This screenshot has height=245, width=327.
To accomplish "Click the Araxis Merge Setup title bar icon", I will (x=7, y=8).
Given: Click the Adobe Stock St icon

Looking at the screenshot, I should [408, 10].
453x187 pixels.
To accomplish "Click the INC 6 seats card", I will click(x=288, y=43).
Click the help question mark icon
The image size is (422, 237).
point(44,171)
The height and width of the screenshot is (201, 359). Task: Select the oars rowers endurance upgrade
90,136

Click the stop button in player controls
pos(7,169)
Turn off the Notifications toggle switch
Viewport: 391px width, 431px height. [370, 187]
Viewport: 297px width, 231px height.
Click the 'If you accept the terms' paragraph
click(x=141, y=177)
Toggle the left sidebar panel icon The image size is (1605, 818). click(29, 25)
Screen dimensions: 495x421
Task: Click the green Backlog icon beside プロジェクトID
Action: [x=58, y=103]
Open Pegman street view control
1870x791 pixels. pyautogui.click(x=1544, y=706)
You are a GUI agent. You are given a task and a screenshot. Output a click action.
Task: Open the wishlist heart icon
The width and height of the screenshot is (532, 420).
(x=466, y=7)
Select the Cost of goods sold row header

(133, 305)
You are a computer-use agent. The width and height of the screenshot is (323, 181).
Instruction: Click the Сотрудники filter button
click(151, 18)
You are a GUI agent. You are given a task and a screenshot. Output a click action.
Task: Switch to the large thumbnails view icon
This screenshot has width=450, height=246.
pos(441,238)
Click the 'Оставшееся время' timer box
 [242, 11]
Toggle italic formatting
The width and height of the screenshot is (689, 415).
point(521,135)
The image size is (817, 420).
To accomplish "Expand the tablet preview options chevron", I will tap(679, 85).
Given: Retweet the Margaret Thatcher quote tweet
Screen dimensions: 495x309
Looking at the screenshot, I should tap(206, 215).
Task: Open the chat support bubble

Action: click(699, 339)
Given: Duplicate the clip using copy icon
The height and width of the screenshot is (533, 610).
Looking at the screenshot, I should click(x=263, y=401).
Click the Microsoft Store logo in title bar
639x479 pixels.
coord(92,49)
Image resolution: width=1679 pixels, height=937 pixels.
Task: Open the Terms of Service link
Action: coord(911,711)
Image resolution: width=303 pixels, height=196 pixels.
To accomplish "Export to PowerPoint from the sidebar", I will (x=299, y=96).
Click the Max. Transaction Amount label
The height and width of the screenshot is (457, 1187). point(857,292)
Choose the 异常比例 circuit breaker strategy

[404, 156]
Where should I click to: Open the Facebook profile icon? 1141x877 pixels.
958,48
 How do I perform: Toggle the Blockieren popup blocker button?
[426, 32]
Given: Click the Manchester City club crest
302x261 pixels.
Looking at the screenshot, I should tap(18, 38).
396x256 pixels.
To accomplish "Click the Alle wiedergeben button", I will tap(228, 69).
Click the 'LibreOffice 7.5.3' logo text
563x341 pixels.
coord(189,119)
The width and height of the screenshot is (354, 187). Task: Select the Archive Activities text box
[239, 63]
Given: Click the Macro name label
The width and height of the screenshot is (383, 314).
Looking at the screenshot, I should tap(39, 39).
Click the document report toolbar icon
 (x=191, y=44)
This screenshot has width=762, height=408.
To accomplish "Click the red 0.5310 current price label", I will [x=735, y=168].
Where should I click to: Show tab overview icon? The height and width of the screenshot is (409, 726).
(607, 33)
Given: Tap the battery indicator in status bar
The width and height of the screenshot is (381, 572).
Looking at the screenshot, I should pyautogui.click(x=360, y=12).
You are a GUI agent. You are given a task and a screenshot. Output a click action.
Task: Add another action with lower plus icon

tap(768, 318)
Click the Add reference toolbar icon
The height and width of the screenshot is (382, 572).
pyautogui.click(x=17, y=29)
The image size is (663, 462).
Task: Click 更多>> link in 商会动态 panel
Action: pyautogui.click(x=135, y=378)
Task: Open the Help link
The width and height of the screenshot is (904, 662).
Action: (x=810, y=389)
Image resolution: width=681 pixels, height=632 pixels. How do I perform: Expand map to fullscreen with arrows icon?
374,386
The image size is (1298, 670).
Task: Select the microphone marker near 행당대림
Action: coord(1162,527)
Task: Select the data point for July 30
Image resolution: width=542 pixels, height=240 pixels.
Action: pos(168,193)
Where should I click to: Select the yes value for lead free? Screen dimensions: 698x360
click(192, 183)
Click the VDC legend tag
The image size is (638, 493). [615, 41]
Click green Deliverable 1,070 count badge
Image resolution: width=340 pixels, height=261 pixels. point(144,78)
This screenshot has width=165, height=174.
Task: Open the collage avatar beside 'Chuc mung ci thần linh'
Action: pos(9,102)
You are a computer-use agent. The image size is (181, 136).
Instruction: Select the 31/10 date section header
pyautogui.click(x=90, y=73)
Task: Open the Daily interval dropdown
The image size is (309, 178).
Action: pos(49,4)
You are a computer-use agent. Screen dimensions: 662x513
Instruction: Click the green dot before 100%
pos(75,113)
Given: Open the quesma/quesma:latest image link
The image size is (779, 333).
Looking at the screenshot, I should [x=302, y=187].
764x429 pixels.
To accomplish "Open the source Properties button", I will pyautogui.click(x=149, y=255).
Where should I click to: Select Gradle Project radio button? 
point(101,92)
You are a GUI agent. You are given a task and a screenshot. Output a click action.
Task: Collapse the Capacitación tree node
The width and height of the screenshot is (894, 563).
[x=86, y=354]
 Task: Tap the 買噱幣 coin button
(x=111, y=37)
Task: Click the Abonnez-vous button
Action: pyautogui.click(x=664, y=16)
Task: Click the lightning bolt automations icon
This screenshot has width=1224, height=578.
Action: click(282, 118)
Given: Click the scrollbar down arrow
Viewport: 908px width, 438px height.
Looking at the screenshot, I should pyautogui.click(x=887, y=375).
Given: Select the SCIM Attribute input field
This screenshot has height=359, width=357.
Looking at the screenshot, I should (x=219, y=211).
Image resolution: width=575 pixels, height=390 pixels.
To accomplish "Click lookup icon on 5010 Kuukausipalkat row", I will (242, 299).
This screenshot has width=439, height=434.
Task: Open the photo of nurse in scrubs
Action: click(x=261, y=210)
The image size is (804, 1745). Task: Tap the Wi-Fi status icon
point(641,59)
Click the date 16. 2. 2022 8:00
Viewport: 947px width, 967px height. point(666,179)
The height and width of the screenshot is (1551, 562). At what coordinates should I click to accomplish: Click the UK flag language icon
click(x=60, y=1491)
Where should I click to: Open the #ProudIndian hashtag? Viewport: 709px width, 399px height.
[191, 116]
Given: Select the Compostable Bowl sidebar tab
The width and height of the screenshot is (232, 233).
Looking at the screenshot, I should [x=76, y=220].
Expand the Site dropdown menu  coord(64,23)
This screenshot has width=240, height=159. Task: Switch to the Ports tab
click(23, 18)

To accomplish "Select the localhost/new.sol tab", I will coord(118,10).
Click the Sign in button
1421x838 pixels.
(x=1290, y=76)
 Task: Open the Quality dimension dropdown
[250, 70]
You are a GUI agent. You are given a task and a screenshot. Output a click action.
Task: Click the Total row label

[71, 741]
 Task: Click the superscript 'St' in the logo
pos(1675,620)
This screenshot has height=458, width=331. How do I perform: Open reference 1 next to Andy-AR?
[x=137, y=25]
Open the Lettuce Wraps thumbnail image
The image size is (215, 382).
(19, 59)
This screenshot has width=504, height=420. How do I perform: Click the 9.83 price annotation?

> What this task involves
All that is needed is the opening run of the data, given again exactly: please include every line from the first through the line with "Task: Switch to the large", both ends kept.

> Answer to this problem
This screenshot has height=245, width=327.
To accomplish "Click the Araxis Merge Setup title bar icon", I will (x=7, y=8).
Given: Click the Adobe Stock St icon

Looking at the screenshot, I should [408, 10].
453x187 pixels.
To accomplish "Click the INC 6 seats card", I will click(x=288, y=43).
Click the help question mark icon
The image size is (422, 237).
point(44,171)
The height and width of the screenshot is (201, 359). Task: Select the oars rowers endurance upgrade
90,136

Click the stop button in player controls
pos(7,169)
Turn off the Notifications toggle switch
Viewport: 391px width, 431px height. [370, 187]
Viewport: 297px width, 231px height.
Click the 'If you accept the terms' paragraph
click(x=141, y=177)
Toggle the left sidebar panel icon The image size is (1605, 818). click(29, 25)
Screen dimensions: 495x421
Task: Click the green Backlog icon beside プロジェクトID
Action: [x=58, y=103]
Open Pegman street view control
1870x791 pixels. pyautogui.click(x=1544, y=706)
You are a GUI agent. You are given a task and a screenshot. Output a click action.
Task: Open the wishlist heart icon
The width and height of the screenshot is (532, 420).
(x=466, y=7)
Select the Cost of goods sold row header

(133, 305)
You are a computer-use agent. The width and height of the screenshot is (323, 181).
Instruction: Click the Сотрудники filter button
click(151, 18)
You are a GUI agent. You are given a task and a screenshot. Output a click action.
Task: Switch to the large thumbnails view icon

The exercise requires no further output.